(What to do): For the records below, give the number of lines in which "icon" appears, and add nothing else.

(Supplied entries):

────────────────────────────────────────

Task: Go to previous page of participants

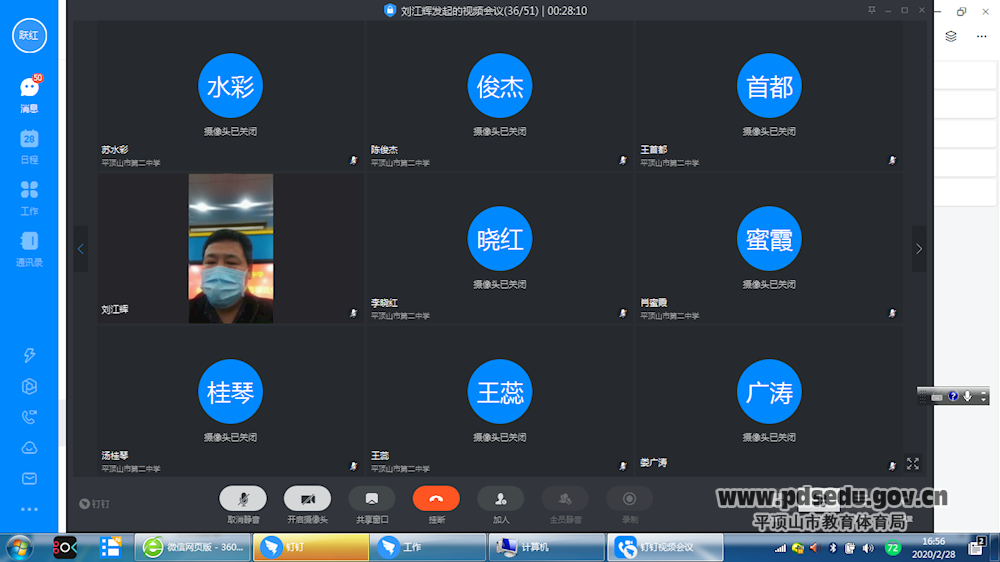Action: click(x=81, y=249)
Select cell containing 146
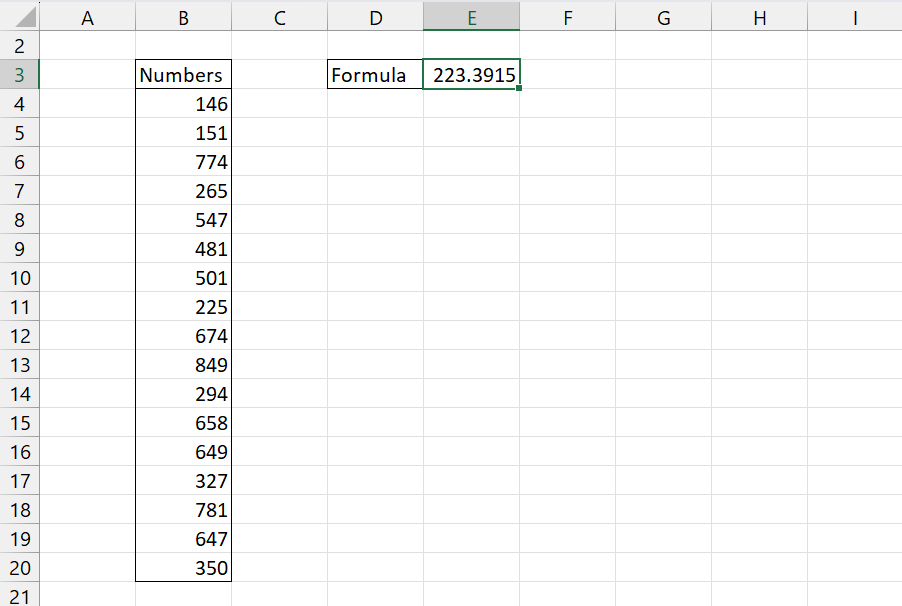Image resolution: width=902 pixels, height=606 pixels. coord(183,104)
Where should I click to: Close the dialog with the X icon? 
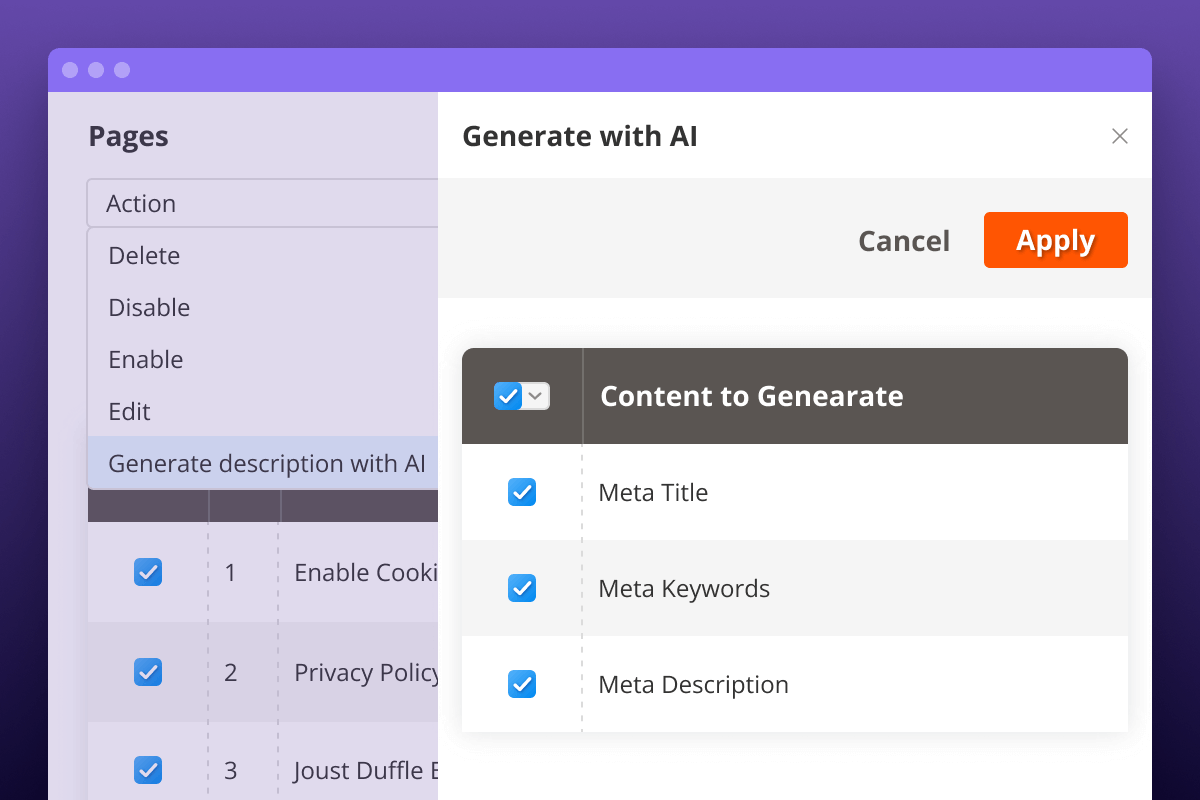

────────────────────────────────────────

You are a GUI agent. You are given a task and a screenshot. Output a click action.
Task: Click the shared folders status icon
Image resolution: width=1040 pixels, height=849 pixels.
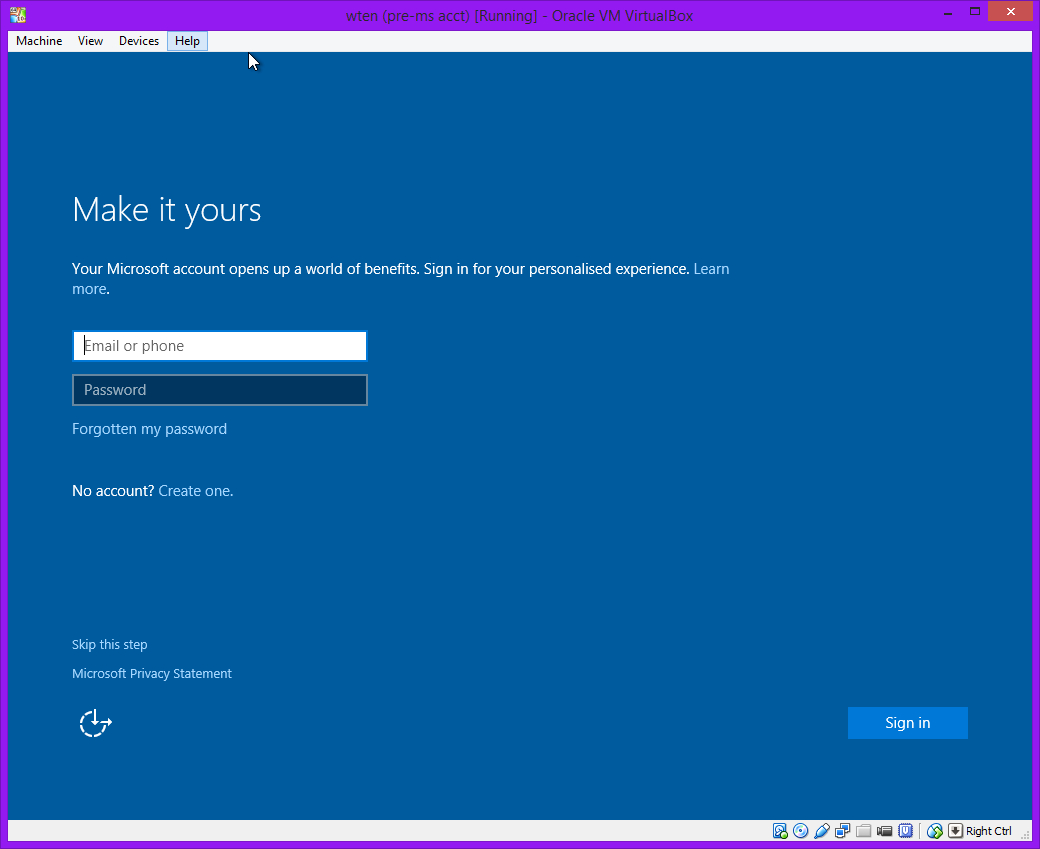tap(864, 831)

────────────────────────────────────────

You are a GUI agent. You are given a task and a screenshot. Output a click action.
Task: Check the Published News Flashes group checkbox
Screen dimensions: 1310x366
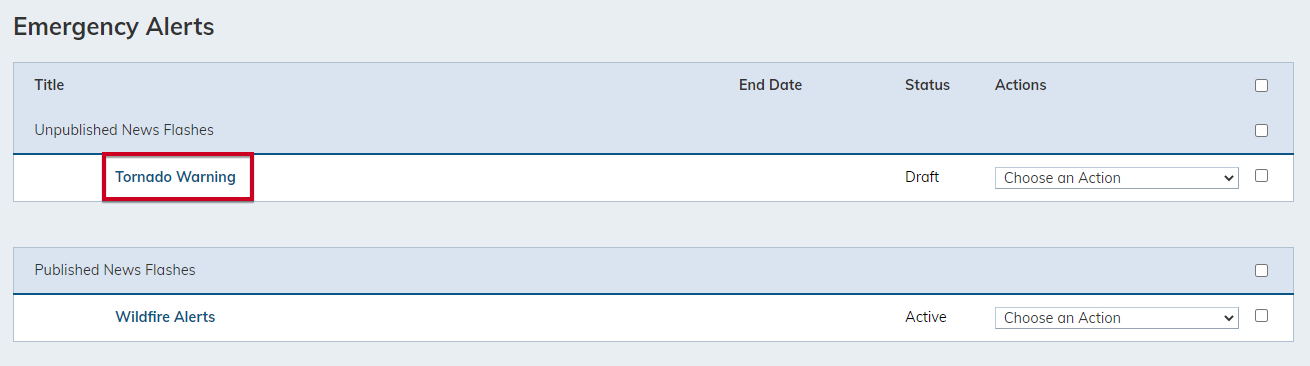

────────────────────────────────────────

(Result below): 2